I have a house in England with has never been my pincipal residence. It
was left to be by my mum and probate value in November 2009 was £ 390,000.
From mAY 15 2013 until mAY 15 2016 it has been rented out. Before that it
was empty, being repaired. I spent about £20,000 on repairs. On the market it can make an estimated £800,000.
2. I understand that if I were to make this my principal private residence
and I lived in it for a certain length of time the CGT would be less? How
does this work - how long would I need to live in it, and what tax savings
would apply?
I am a UK citizen and resident
Submitted: 1 year ago.
Category: Tax
Expert:  TonyTax replied 1 year ago.
Hi. You should refer to HS283 here for information on the main residence and CGT. If the property has been your main home at some point during your ownership of it, in theory you will qualify for a proportionate reduction in the taxable gain and you will be given the last 18 months of ownership as a tax free period too. You will also qualify for letting relief which is only available when a property has been your main home. Example 9 in HS283 here shows you how to work out the taxable and non-taxable parts of the gain. There is no set time that a property has to be your main home in order to give you access to the reliefs I mentioned above. However, many people move in for six months or so and then claim the reliefs and because it is pretty obvious what they are trying to achieve, HMRC challenge their claim to those reliefs and have been winning cases taken to tax tribunals. A period of residence is more about the quality of that period of residence than the time. Take a look here for information what "quality of occupation" means in this context. I hope this helps but let me know if you have any further questions.

◆ ◆ ◆

### CHALLENGE 1
In the question about the house, rewrite the part that opens with the words containing "From mAY 15" and closes with "replied 1 year ago.", changing "rented out" to "let".
### CHALLENGE 2
According to the tax reply, why does HMRC challenge the relief claims of people who move into a property for six months or so?
### CHALLENGE 3
Answer these from the house tax exchange:
(a) What was the probate value of the house in November 2009?
(b) About how much was spent on repairs?
(c) How much of the final period of ownership counts as tax free if the property was once the main home?
The records aren't needed for this.

◆ ◆ ◆

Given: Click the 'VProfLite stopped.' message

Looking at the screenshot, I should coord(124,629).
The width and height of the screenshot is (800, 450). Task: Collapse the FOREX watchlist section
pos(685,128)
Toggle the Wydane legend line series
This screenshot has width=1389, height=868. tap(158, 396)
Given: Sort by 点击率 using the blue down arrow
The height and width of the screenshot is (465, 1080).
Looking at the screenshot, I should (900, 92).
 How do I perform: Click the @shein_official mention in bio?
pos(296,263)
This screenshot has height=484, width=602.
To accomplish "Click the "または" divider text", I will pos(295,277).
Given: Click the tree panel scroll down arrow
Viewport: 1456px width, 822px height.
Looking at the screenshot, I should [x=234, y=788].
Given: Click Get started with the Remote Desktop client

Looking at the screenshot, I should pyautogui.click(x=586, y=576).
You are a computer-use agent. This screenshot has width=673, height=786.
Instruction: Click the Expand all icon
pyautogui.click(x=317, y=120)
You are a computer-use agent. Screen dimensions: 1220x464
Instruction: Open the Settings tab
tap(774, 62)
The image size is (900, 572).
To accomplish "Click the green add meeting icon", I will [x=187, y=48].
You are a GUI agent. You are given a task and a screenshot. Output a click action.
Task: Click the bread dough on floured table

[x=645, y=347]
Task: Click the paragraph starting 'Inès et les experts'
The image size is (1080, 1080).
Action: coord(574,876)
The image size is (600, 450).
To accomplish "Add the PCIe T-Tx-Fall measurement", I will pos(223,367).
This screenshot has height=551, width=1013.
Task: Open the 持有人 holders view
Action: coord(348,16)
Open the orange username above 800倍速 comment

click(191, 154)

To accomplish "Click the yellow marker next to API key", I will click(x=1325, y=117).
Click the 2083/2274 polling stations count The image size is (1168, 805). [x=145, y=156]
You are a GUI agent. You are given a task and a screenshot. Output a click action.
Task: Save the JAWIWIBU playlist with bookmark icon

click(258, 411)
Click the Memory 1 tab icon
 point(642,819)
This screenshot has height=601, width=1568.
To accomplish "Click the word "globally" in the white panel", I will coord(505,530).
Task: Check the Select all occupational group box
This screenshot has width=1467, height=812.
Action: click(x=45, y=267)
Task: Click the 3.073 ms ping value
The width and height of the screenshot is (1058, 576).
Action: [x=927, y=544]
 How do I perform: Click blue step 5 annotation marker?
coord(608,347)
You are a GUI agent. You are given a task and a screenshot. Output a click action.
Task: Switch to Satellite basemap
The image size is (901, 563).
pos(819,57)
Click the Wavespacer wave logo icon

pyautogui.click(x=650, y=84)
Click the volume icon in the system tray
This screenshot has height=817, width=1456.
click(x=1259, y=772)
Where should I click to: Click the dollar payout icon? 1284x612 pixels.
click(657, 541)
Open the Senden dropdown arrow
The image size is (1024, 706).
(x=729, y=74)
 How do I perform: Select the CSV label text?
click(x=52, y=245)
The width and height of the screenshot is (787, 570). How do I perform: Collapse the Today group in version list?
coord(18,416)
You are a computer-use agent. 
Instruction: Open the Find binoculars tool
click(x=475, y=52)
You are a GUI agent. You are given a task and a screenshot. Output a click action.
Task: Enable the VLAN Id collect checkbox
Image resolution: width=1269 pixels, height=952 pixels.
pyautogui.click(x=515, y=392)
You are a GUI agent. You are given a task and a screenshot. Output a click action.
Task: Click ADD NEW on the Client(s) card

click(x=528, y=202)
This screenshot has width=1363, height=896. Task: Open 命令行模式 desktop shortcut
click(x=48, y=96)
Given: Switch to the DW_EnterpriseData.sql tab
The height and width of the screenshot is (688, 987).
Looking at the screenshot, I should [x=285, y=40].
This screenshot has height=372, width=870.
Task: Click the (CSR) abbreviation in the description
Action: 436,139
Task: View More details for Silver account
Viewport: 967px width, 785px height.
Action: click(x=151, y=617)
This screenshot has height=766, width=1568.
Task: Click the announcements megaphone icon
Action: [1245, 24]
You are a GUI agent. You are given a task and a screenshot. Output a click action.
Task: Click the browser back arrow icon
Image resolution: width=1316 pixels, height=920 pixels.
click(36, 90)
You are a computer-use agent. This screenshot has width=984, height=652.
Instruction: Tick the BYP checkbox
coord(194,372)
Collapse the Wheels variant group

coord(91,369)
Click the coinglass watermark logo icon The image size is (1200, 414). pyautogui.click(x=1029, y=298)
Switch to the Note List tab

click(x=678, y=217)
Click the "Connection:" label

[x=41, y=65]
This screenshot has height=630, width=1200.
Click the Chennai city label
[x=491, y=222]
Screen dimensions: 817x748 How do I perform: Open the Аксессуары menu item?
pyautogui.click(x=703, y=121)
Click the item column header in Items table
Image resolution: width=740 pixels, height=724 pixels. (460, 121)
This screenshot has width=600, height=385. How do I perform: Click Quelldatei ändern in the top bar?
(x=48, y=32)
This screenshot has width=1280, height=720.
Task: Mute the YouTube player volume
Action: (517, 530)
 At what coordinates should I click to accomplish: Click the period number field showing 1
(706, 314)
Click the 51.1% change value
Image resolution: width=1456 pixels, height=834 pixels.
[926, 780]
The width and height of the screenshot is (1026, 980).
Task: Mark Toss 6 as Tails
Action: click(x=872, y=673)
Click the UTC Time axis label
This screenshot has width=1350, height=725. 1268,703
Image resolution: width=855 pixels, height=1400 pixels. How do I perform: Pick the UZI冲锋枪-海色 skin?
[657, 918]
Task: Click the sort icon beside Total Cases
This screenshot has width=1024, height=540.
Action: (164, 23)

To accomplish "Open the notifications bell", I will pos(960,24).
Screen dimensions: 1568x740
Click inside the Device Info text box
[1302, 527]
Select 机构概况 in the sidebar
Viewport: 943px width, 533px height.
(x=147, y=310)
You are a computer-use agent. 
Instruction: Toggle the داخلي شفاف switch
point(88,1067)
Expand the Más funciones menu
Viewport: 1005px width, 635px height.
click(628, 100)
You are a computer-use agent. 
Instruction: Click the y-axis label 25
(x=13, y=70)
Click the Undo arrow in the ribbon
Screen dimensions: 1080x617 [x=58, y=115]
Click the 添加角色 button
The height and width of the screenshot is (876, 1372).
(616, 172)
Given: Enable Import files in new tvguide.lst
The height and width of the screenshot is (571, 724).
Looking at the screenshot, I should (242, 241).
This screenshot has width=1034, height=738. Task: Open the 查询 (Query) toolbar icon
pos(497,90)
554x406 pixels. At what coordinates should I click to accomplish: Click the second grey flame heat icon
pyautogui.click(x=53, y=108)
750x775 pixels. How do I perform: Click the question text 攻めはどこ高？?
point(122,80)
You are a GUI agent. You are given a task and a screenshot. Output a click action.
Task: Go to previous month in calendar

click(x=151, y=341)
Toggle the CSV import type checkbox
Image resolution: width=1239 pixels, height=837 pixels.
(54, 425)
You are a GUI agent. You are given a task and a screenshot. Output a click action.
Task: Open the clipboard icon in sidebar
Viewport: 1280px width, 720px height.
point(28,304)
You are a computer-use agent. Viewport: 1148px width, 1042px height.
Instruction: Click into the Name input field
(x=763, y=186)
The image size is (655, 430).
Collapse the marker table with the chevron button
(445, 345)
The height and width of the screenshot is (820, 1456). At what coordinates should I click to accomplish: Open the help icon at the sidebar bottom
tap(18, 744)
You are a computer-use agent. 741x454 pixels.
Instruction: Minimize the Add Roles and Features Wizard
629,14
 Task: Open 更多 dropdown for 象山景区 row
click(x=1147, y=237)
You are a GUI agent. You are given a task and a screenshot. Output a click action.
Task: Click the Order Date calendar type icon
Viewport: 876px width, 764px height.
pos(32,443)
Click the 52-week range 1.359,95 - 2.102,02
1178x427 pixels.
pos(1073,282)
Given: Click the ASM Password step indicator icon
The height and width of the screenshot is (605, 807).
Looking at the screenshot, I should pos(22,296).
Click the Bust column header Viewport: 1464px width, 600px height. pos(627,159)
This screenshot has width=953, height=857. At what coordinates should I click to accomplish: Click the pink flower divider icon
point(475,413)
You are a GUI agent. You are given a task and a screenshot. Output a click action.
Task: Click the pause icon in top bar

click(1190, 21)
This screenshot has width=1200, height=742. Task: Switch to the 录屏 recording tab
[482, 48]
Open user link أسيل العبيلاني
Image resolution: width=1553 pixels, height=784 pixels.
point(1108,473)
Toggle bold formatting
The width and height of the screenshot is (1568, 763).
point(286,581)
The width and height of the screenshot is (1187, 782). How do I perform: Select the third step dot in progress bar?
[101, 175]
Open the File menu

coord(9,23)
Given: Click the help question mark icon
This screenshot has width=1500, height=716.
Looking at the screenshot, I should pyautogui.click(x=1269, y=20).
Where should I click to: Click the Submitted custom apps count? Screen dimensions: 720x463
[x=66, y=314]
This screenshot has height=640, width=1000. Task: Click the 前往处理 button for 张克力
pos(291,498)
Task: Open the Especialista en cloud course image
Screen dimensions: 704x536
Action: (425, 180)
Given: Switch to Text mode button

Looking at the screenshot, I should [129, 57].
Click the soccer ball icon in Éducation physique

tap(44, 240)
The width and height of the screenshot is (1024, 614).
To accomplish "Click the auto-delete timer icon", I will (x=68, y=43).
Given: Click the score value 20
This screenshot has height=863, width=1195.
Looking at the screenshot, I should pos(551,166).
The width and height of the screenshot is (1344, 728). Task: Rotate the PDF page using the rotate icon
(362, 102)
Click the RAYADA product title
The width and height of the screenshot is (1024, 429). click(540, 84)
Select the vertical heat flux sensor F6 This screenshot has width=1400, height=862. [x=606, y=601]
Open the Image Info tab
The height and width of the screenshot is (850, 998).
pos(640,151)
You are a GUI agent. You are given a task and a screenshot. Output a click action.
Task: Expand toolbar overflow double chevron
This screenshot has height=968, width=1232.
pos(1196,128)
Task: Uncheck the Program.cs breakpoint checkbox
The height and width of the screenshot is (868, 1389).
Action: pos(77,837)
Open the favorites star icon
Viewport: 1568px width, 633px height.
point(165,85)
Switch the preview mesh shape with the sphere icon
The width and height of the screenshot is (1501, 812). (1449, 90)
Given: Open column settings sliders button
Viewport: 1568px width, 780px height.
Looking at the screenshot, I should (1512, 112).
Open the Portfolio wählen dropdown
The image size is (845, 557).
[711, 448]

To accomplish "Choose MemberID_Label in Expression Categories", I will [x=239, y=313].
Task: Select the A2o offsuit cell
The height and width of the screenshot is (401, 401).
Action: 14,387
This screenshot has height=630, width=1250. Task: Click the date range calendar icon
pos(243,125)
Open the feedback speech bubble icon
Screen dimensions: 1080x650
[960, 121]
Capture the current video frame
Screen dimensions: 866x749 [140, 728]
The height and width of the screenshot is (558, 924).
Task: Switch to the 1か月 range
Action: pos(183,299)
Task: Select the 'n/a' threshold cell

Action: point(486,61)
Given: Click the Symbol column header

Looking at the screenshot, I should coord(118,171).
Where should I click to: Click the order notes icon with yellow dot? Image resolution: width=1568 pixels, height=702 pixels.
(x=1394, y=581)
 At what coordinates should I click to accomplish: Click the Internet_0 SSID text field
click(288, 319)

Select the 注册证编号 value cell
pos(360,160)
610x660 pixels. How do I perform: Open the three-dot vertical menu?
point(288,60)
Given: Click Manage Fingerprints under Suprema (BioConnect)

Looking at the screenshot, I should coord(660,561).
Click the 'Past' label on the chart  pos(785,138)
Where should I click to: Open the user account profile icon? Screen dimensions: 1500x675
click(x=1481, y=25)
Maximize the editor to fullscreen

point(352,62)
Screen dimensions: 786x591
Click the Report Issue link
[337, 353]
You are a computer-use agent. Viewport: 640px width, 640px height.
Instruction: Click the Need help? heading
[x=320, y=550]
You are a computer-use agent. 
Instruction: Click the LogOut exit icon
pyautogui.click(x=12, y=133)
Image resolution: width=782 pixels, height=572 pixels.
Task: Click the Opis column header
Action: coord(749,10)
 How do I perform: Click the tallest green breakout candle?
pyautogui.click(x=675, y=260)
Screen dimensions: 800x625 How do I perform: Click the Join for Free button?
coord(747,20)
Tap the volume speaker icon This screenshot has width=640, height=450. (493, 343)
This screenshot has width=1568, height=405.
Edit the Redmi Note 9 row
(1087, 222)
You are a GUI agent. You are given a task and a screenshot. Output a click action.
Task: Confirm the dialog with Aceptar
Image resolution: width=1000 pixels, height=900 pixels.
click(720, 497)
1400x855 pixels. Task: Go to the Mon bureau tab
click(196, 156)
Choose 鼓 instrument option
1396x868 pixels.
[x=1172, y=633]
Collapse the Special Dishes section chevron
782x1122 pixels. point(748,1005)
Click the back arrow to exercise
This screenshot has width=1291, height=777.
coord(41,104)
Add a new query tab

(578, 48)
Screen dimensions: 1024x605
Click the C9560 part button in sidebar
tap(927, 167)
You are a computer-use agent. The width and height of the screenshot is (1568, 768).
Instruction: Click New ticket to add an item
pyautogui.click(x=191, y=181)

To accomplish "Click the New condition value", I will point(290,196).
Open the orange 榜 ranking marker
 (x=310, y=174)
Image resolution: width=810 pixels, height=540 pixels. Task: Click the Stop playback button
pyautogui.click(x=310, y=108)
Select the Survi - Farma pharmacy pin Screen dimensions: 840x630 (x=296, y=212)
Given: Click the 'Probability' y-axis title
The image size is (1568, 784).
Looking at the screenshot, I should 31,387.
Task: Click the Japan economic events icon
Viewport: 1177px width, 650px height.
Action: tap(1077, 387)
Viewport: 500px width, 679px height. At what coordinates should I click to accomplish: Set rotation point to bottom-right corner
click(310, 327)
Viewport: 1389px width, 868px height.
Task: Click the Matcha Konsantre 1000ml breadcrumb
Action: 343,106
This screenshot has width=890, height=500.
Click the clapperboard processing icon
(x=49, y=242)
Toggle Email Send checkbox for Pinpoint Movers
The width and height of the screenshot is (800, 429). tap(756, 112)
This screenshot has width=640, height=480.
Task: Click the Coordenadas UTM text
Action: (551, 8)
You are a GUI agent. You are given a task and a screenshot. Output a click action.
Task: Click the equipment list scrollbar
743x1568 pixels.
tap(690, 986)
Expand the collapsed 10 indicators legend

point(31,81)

◆ ◆ ◆

### WRITTEN ANSWER 1
From mAY 15 2013 until mAY 15 2016 it has been let. Before that it
was empty, being repaired. I spent about £20,000 on repairs. On the market it can make an estimated £800,000.
2. I understand that if I were to make this my principal private residence
and I lived in it for a certain length of time the CGT would be less? How
does this work - how long would I need to live in it, and what tax savings
would apply?
I am a UK citizen and resident
Submitted: 1 year ago.
Category: Tax
Expert:  TonyTax replied 1 year ago.

### WRITTEN ANSWER 2
HMRC challenges those claims because it is pretty obvious what these people are trying to achieve, which is getting the reliefs. HMRC has also been winning the cases taken to tax tribunals.

### WRITTEN ANSWER 3
(a) £390,000
(b) About £20,000
(c) The last 18 months